_EXCERPT_
++++++

Many times in human history, we’ve witnessed nature sacrificed and gutted out for the sake of infrastructure. Big cities bulldoze trees and natural parks to make way for high-rise buildings and car parks. As a result, you’ve got concrete jungles and smoke pollution in abundance.
One small country in Southeast Asia realized early on how important it is for a city to have lungs. The nation wanted to become a “City in a Garden,” so, in 2005, the Prime Minister of Singapore announced a legendary project. The aim was to raise the quality of life by enhancing the greenery in the city. Thus, Gardens By The Bay in Singapore was born.
Nature and Architecture
Imagine nature and architecture merging into one. This grand project is a combination of art and technology. When you gaze in awe of the garden domes and Supertree Groves that light up and dance at night, you can’t help but marvel at the ingenuity of people to achieve this.
The Gardens by the Bay is an ongoing project. It has three sections: Bay Central Garden, Bay East Garden, and Bay South Garden. The project sprawls across a massive 101 hectares of reclaimed land right in the center of Singapore island.
Gardens By The Bay South
Wilkinson Eyre and Grant Associates Landscape Architects are the designers of Bay South, which is the first and largest part of the project. Bay South is in the shape of an orchid as the architects were inspired by this beautiful flower.

++++++

_PROBLEM STATEMENT_
Answer these questions using the text on Gardens by the Bay:
1. In what year did the Prime Minister of Singapore announce the project?
2. How many hectares of reclaimed land does the project cover?
3. What flower gives Bay South its shape?

_ENTRIES SHOWN_

++++++

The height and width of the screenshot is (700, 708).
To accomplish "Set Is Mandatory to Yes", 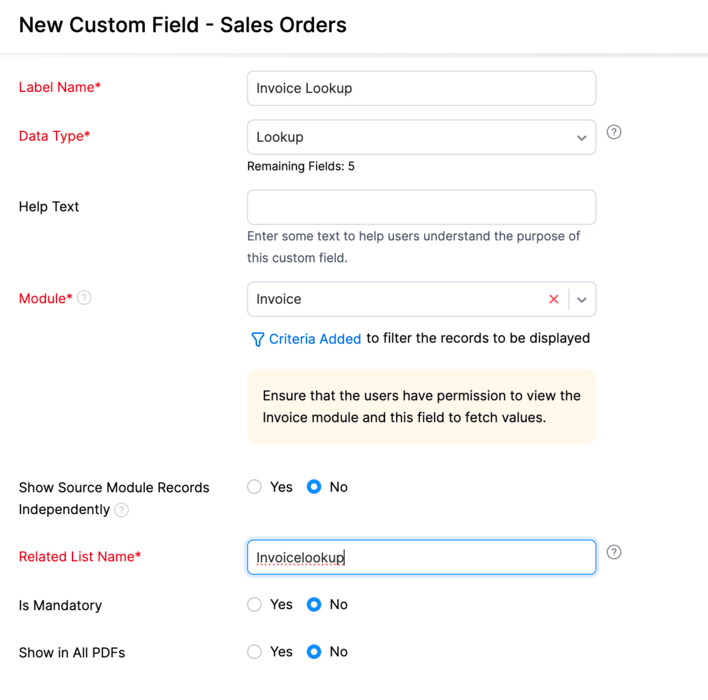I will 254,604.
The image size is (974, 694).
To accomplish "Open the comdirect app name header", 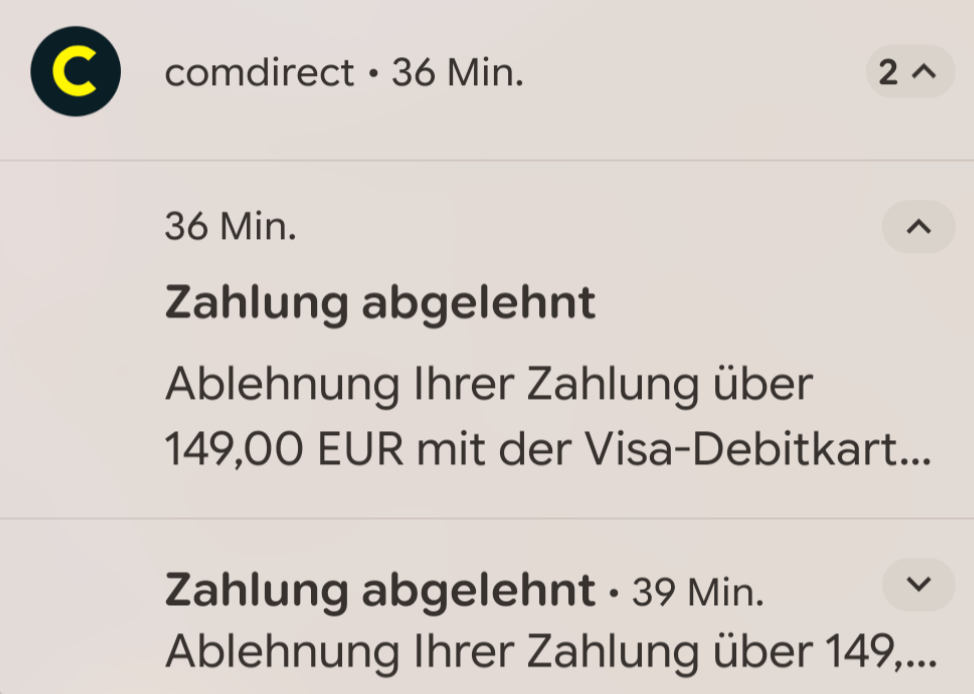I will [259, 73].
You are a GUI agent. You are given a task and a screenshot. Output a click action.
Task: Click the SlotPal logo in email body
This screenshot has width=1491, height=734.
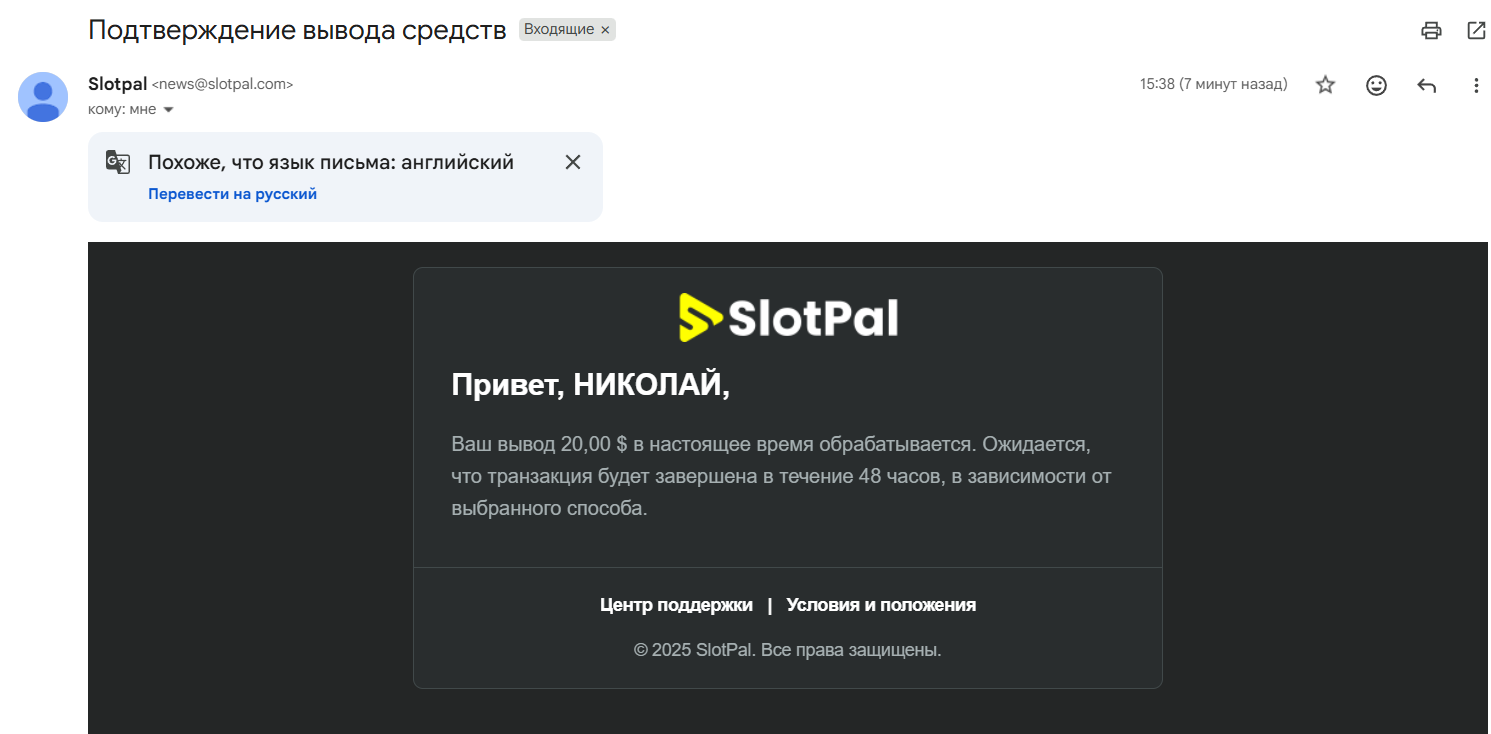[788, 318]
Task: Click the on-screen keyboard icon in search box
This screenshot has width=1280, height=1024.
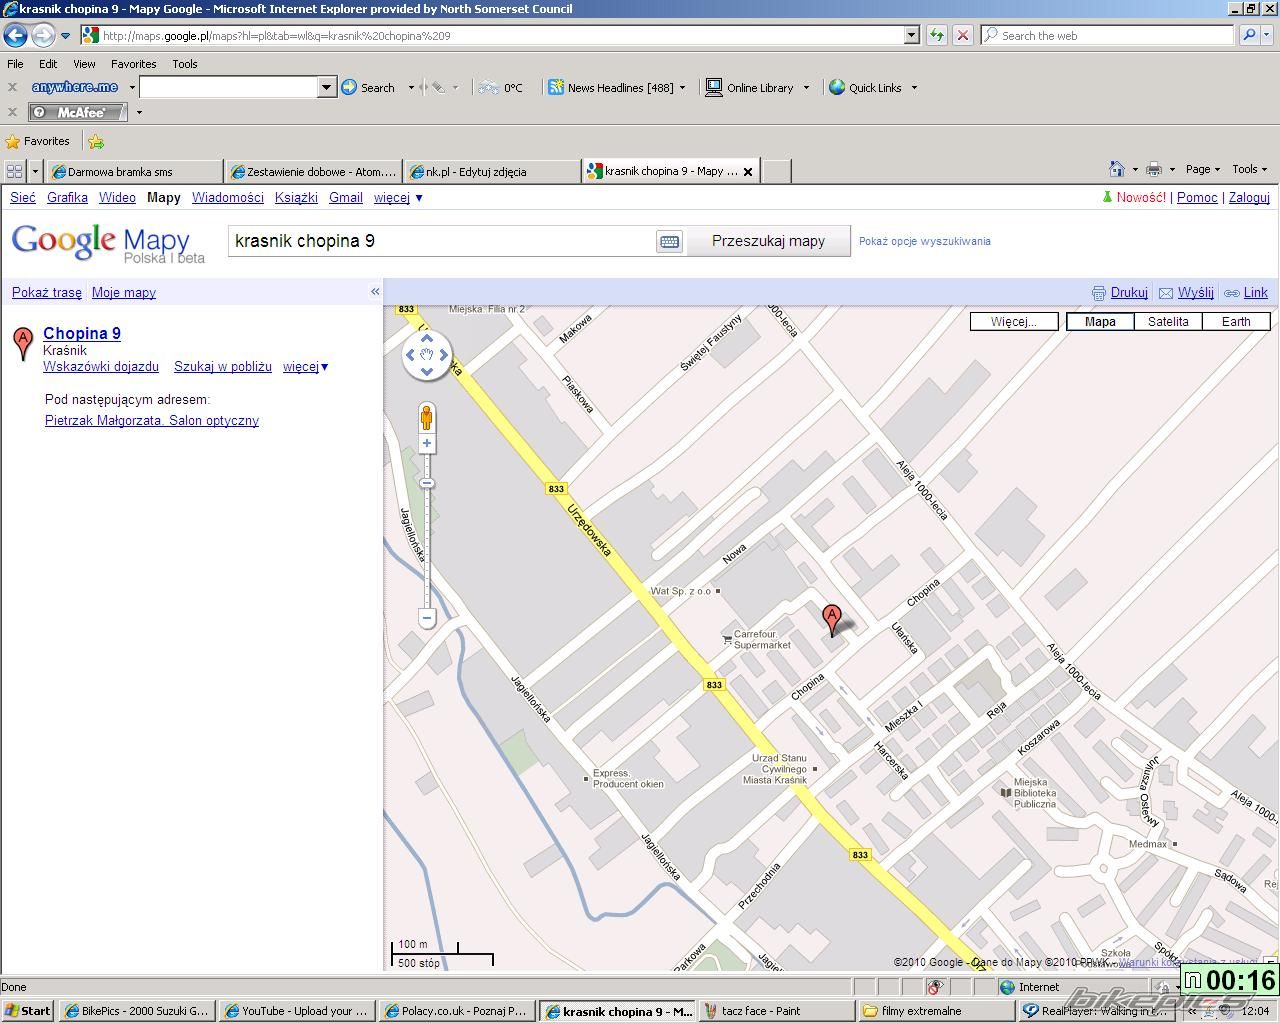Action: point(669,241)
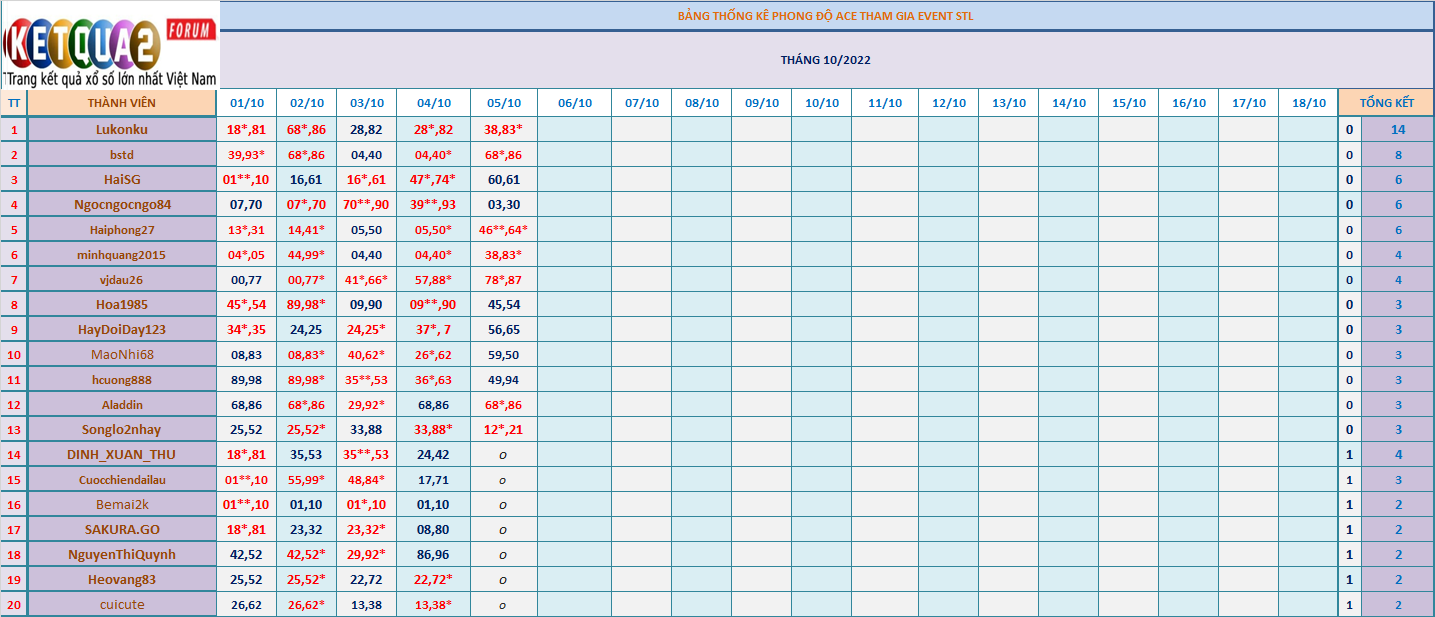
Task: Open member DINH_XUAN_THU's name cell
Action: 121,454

++++++

_ANSWER TO THIS PROBLEM_
1. 2005
2. 101 hectares
3. An orchid